Ten important things I learned while strolling through the Academy of Motion Picture Arts & Sciences’ Governors Ball, the first stop for the stars after the show on Oscar night:
1. Public Displays of Affection are allowed. Just ask couples ranging from Jude Law and Sienna Miller, who cuddled and smooched all night, to Johnny Depp and wife Vanessa Paradis, who were never more than a few inches from each other throughout the evening, to Blake Edwards and Julie Andrews, who left the party arm in arm, to Renee Zellweger and her Oscar, which was often seen clutched tightly to her bosom.
2. Charlize Theron definitely knows how to make an entrance, lighting up the room when she walked in and working all the power players with a polished sense of poise and a winning smile. When she’s off in a private corner with boyfriend Stewart Townsend or smoking a ciggie with gal pal director Patty Jenkins, she was as giddy and giggly as a schoolgirl.
3. If Oprah Winfrey likes what you have to say, she’ll grab your hand when you’re talking, radiating even more warmth and sincerity than if you press your hand to the TV while watching her show. Oprah likes me, she really likes me!
4. Johnny Depp doesn’t eat his dessert. Peter Jackson does.
5. The husband and wife “team” of Jamie Lee Curtis and Christopher Guest may be seen in the same place, but rarely at the same time. I’ve noticed the couple on the awards circuit the last several weeks, including the Golden Globes and Writers Guild Awards and now the Governors Ball, but never actually side by side.
6. John Cusack is a babe magnet. Was there ever a moment he wasn’t surrounded by beautiful women?
7. At high-end Hollywood parties, stars of nominated films get all the free champagne they want, even if they are under 21. We won’t name names.
8. Apparently I look similar to Finding Nemo director Andrew Stanton, because more than one person asked me if I was the Oscar winner who first told his wife he loved her in an eighth grade note. I wonder if I could’ve parlayed that somehow to get a seat next to Naomi Watts…?

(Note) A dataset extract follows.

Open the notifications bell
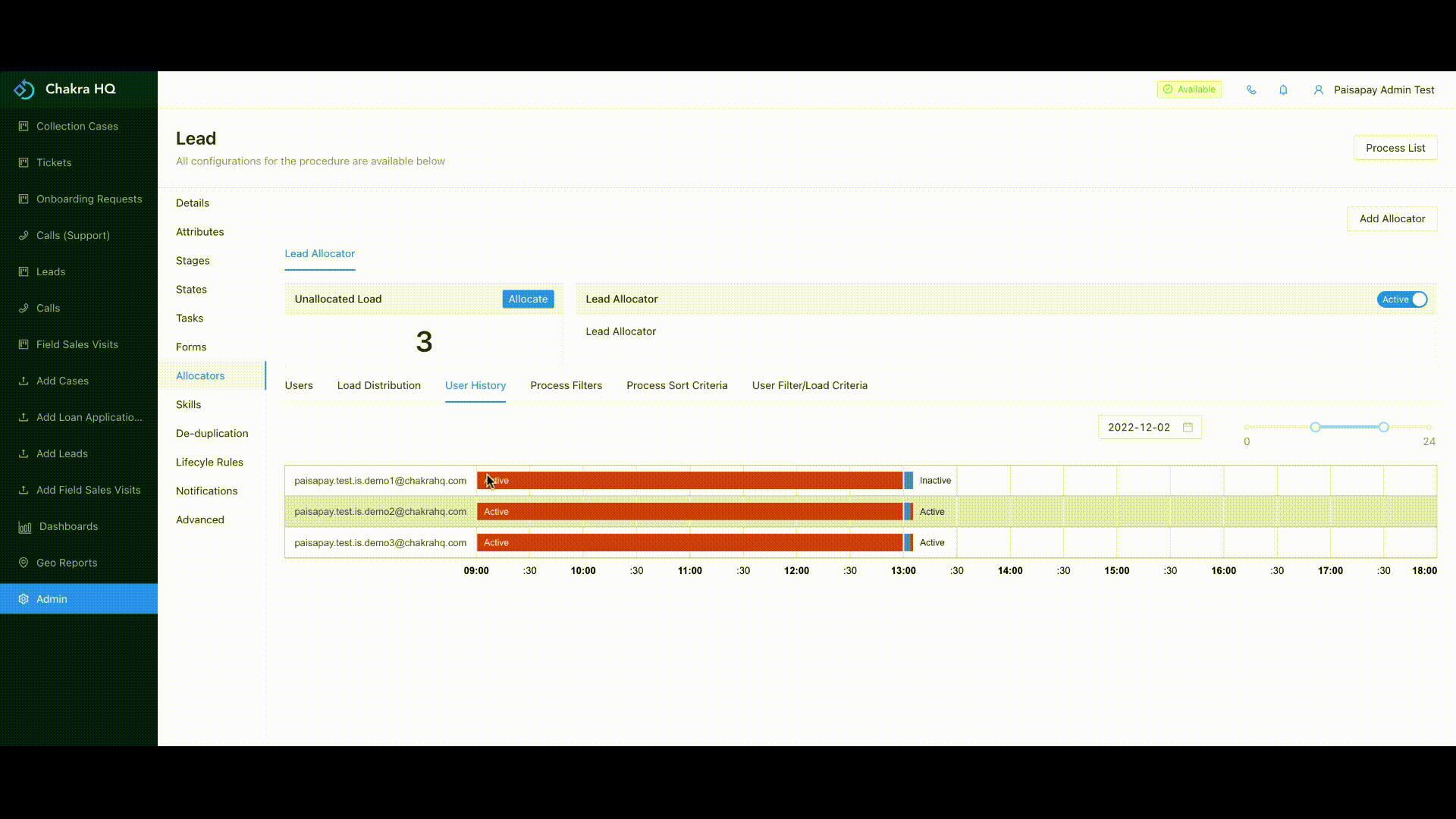1456x819 pixels. point(1283,89)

9. I didn’t quite manage to see all 11 Lord of the Rings Oscars at one time, but I came darn close: As Liv Tyler fawned over Peter Jackson, there were six of the Golden Guys sitting atop his table, then another two trophies a few feet away at composer Howard Shore’s table, and one more a table away stationed next to producer Barrie Osbourne, for a grand total of nine. The whereabouts of the remaining two–still a mystery.

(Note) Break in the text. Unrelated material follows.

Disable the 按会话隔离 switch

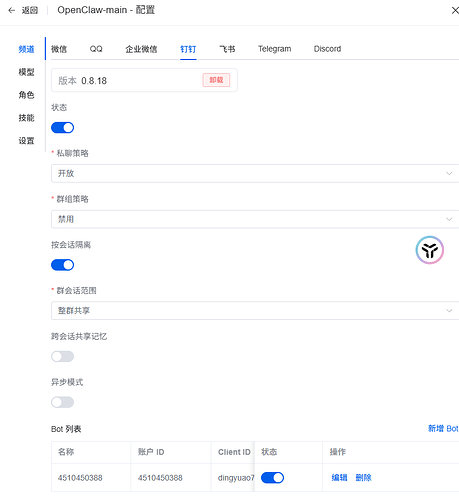[62, 265]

10. When Julia Roberts has left the building, the party’s over! Ms. Roberts sashayed out of the Governors Ball at about five minutes to 11 (presumably to party-hop to some of the other swanky soirees around town) and apparently in Hollywood circles, when the Pretty Woman calls it a night, it’s OK to bail. Guests streamed out of the party following her departure, and the party was officially DEAD by 11:45.